● TRECHO DO DOCUMENTO:
- - -

Publicado originalmente no blog do autor

Por Fernando Brito

Há 73 anos, na sua Carta Testamento, Getúlio Vargas deitou à sabotagem as fontes de energia do Brasil boa parte das razões da conspiração que o levou ao suicídio:

Quis criar liberdade nacional na potencialização das nossas riquezas através da Petrobrás e, mal começa esta a funcionar, a onda de agitação se avoluma. A Eletrobrás foi obstaculada até o desespero. Não querem que o trabalhador seja livre.

Naquele Brasil, a falta de luz era constante nos centros industriais do país – São Paulo, Rio e Minas – e nem pensar que o interior rural tivesse energia: mesmo as cidades menores que a tinham eram servidas por uma corrente elétrica fraca, oscilante e quase diariamente interrompida.

Em sete décadas, o Brasil ganhou capacidade de construção e operação de hidrelétricas nos maiores padrões mundiais de engenharia e de linhas de transmissão raramente igualadas no planeta, inclusive com inovações como a transmissão em altas voltagens de corrente contínua, com baixos níveis de perdas no deslocamento da energia.

O país foi, paulatinamente, construindo sua autossuficiência elétrica, numa matriz extraordinariamente limpa frente aos demais países do mundo.

Tudo isso acaba um pouco hoje, com a venda a toque de caixa, a Eletrobras.

Foi, na expressão do senador Jean Paul Prattes, uma “quermesse energética”. Os senadores, como antes os deputados, desenharam um monstrengo para que se garantisse a montagem, com compra compulsória de térmicas a gás, onde nem sequer há gasodutos que as abasteçam. Pequenas centrais hidrelétricas, que podem suprir sistemas locais, são extremamente dispendiosas se não consideram as necessárias integrações a grandes redes de transmissão.

Tem todos os temperos do retrocesso: a exclusão do Ibama e da Funai do licenciamento de linhas de transmissão de energia que atravessem terras indígenas é uma porteira aberta para a devastação destas áreas.

Os investimentos obrigatórios podem até, no médio prazo para alguma produção de energia – esqueçam a possibilidade de influírem na crise atual – no médio prazo, mas não oferecem ao país um horizonte de oferta abundante de energia barata.

- - -

● DADOS FORNECIDOS:
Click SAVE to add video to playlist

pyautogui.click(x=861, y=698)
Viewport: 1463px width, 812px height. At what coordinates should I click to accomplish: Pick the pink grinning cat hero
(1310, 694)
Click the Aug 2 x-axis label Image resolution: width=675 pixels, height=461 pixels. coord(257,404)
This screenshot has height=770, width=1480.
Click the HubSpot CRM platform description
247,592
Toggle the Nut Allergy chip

- - -

● TAREFA DO EXERCÍCIO 1: Reproduza, por favor, o trecho do texto sobre a venda da Eletrobras que vai de "Quis criar liberdade" até "trabalhador seja livre.", inclusive.
● TAREFA DO EXERCÍCIO 2:
Com base no texto sobre a venda da Eletrobras, responda:
(a) Há quantos anos Getúlio Vargas escreveu sua Carta Testamento?
(b) Quais centros industriais do país sofriam com a falta de luz constante?
(c) Quais órgãos foram excluídos do licenciamento de linhas de transmissão que atravessem terras indígenas?

● RESPOSTA 1:
Quis criar liberdade nacional na potencialização das nossas riquezas através da Petrobrás e, mal começa esta a funcionar, a onda de agitação se avoluma. A Eletrobrás foi obstaculada até o desespero. Não querem que o trabalhador seja livre.

● RESPOSTA 2:
(a) Há 73 anos.
(b) São Paulo, Rio e Minas.
(c) O Ibama e a Funai.